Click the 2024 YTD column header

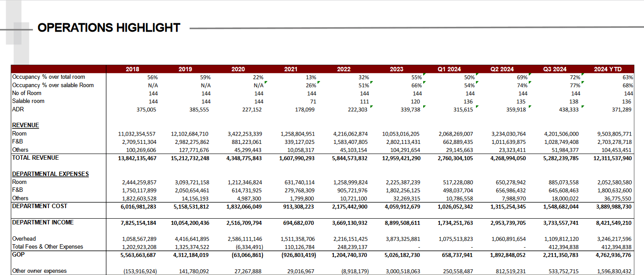[607, 69]
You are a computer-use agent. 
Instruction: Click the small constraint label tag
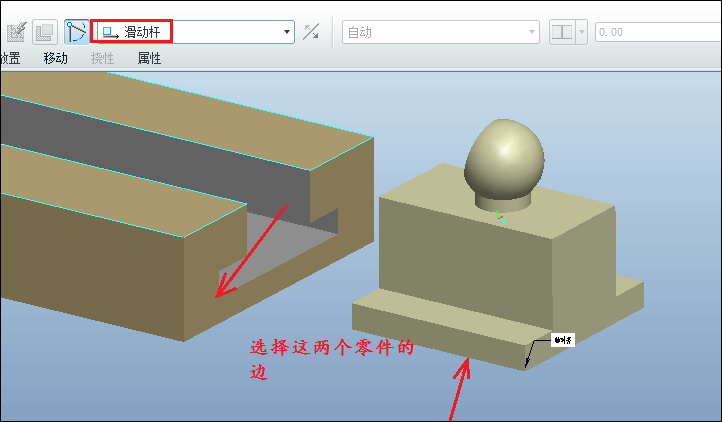point(563,340)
________________
Would you repeat the entries exactly, keeping the images out?

Click the 2024 YTD column header

[607, 69]
You are a computer-use agent. 
Instruction: Click the small constraint label tag
point(563,340)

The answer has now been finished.